War der Kampf umsonst?

Ernst sehen diese Gesichter aus, wobei sich der in der ersten Filmstunde erkennbare Stolz auf das Gelingen eines großen gemeinsamen Abenteuers in den späten Bildern, nach minutenlang wie in Realzeit dokumentierten Straßenschlachtszenen, in bittere Entschlossenheit wendet. Auch geht der Blick der Menschen auf die für sie meist sichtbar postierte Kamera, anfangs nüchtern registrierend, immer durchdringender ins Misstrauische, fast Feindselige. Wer filmt da, in wessen Auftrag? Und dahinter die Sorge: Welche Macht wird sich durchsetzen?
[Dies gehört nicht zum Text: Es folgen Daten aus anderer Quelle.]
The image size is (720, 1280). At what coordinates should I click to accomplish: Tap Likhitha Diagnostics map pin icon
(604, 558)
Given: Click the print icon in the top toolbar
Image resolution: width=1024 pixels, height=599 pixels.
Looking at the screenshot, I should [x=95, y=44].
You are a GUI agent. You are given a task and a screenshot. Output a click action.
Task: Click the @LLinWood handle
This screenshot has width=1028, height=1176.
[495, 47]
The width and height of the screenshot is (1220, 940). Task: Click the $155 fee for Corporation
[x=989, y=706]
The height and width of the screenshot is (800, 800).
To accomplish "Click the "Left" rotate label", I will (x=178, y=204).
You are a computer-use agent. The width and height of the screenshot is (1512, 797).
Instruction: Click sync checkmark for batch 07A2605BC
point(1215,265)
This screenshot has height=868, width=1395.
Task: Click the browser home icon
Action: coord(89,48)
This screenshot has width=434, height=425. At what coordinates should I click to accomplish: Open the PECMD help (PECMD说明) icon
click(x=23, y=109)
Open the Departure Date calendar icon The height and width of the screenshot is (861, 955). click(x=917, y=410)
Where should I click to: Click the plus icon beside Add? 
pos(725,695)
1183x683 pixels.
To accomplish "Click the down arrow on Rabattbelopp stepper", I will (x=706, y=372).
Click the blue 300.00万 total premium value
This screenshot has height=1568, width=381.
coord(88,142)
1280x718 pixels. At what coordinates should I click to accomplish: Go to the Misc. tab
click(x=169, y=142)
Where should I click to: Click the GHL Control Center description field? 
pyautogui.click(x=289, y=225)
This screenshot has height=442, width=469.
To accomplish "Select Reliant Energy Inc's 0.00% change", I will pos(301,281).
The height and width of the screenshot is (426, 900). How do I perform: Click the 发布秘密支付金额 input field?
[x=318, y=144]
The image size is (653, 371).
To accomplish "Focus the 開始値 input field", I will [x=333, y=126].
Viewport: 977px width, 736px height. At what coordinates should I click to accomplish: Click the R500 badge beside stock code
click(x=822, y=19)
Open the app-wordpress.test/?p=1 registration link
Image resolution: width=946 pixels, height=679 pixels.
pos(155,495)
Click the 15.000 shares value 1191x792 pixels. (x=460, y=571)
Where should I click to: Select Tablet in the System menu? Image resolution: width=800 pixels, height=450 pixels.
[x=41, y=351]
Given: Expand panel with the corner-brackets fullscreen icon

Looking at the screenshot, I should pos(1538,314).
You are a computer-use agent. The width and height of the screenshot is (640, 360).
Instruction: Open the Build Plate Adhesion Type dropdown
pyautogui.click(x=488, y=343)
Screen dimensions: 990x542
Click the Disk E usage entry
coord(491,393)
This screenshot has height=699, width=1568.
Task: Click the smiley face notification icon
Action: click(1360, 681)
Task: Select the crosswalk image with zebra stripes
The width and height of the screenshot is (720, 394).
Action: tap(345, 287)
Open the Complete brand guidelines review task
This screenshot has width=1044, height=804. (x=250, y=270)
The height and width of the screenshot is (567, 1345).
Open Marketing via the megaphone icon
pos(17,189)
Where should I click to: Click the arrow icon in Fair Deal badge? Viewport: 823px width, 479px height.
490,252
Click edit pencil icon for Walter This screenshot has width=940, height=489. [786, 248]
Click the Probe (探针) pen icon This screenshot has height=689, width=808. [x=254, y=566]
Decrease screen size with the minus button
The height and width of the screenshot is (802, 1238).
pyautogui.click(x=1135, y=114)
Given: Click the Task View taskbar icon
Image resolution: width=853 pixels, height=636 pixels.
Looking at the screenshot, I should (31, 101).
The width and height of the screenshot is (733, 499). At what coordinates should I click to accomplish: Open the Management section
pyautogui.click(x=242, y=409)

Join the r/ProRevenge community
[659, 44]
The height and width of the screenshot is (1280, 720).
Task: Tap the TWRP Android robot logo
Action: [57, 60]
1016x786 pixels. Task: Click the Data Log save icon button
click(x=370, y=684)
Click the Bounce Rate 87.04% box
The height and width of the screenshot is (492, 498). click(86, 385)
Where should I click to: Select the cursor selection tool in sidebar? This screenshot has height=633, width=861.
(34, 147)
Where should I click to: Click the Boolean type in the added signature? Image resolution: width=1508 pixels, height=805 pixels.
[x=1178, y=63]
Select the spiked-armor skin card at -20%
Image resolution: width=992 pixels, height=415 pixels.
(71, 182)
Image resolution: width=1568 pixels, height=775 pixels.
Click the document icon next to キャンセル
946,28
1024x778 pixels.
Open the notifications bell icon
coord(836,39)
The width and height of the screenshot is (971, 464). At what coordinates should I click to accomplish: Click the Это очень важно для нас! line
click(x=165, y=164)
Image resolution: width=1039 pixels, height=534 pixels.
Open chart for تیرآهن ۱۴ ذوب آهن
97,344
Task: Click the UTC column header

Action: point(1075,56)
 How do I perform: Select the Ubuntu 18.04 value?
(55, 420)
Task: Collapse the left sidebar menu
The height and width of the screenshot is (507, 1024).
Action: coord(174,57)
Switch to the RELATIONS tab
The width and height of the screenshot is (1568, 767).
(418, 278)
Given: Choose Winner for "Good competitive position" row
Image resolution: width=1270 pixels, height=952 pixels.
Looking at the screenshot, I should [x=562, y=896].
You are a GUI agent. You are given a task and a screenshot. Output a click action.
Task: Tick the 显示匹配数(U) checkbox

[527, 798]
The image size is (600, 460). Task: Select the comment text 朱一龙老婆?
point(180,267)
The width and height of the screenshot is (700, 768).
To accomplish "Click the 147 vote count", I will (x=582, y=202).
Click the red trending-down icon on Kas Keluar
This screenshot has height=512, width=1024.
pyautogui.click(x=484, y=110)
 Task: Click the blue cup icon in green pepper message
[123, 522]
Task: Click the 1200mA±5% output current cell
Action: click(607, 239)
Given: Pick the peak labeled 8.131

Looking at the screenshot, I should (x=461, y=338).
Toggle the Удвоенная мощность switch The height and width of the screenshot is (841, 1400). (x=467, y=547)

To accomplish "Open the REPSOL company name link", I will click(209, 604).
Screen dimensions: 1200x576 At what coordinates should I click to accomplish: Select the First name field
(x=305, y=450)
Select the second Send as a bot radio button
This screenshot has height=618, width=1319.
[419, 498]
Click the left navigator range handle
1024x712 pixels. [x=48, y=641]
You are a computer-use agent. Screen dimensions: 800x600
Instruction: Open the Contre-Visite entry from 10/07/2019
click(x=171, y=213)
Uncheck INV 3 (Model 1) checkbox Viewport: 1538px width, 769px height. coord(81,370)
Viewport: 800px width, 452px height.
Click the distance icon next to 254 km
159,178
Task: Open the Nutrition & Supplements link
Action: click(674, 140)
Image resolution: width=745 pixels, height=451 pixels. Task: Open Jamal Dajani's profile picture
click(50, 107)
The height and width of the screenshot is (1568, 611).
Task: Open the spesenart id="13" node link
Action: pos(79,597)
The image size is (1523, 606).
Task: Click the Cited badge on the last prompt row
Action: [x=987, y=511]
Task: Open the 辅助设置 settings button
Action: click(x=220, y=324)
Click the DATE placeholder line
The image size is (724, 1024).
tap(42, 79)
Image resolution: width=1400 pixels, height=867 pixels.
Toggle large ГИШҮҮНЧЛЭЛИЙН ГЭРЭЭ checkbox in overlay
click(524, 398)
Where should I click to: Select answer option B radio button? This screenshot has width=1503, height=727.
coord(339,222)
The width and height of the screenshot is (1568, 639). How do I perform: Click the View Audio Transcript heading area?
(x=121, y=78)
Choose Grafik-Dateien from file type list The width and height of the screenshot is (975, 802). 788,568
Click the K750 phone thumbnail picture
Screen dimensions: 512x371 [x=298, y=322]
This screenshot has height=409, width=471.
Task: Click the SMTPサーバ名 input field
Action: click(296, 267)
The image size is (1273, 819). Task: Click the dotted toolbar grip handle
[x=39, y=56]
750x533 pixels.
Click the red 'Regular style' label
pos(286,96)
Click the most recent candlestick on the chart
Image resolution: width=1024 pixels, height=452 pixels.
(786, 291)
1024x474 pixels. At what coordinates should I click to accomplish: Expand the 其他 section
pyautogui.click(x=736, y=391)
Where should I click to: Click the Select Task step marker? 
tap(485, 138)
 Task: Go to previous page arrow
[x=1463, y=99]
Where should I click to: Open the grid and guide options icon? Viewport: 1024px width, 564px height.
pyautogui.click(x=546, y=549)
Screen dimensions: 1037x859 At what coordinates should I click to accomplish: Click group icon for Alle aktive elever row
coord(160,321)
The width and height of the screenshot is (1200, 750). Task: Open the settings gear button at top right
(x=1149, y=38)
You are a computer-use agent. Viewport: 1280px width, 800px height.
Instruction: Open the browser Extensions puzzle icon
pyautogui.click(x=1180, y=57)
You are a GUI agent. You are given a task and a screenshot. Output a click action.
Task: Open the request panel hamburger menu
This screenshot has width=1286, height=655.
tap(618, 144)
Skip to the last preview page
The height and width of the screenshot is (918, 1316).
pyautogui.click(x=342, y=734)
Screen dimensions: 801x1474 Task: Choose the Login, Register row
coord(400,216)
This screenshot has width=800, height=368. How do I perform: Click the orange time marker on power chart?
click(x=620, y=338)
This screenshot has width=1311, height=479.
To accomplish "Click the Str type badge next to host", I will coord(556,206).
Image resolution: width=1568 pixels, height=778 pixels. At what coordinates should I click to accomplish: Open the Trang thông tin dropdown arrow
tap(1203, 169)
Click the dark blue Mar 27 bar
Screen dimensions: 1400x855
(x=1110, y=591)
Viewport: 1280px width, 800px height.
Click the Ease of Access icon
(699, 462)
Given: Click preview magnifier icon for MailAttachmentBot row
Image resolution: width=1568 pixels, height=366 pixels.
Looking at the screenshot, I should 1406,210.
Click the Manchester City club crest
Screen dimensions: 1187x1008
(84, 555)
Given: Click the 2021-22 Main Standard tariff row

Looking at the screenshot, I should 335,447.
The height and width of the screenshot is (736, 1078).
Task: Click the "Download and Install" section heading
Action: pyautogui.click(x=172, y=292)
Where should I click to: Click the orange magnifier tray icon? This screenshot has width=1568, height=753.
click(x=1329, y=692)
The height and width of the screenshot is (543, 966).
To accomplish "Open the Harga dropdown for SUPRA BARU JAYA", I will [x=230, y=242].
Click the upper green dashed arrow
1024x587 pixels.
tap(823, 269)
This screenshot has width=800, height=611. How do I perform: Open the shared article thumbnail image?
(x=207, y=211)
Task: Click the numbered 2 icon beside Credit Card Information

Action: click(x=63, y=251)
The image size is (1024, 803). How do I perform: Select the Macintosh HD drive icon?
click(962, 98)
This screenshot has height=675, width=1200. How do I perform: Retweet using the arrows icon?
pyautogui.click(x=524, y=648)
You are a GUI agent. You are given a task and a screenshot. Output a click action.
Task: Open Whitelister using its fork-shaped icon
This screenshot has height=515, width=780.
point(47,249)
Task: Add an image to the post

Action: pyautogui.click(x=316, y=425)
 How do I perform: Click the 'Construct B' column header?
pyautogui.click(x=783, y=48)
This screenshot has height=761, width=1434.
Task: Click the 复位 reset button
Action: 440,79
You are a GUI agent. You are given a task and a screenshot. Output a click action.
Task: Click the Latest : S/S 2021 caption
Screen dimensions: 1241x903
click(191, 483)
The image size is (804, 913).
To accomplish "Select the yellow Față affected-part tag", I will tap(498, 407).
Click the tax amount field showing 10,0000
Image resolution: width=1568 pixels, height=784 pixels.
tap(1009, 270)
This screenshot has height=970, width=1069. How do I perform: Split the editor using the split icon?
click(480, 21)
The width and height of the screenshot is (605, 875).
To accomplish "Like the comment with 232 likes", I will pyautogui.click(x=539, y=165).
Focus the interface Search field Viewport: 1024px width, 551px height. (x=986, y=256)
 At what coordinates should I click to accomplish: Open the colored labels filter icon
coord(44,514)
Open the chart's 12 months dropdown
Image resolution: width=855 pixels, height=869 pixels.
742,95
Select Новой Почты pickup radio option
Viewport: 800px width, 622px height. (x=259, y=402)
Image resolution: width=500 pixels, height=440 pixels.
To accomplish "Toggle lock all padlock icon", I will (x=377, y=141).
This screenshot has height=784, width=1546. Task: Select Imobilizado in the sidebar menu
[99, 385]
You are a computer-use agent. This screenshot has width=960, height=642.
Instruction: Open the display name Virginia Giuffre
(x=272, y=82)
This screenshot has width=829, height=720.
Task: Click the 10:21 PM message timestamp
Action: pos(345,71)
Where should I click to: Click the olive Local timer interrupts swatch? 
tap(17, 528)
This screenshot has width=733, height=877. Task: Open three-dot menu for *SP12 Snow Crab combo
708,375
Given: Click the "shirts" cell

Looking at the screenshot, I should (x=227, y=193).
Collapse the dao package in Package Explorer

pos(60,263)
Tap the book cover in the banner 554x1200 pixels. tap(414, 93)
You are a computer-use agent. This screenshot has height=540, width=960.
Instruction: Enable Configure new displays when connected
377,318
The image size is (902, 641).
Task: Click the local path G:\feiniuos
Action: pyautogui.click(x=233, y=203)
Diese Frage ist – ein Schmerz und ein Glück – bis heute nicht beantwortet. Noch hält die Ukraine als Staat stand, gestützt durch die Sanktionen der EU und die Restscheu Russlands, sich durch Einverleibung des rebellischen Nachbarn ganz aus der Völkerfamilie auszuschließen. Andererseits ist nicht ausgemacht, ob der Kampf der Hunderttausende gegen korrupte Eliten und für die Zugehörigkeit zu Europa am Ende nicht doch umsonst war. Auch diese tiefe Skepsis, der historische Grundzweifel aller einst unterworfenen Satellitenvölker der Sowjetunion, ist in den Gesichtern der Menschen zu lesen, von Anfang an. Um wie viel schwerer wiegt der Mut zu solch einer Revolution.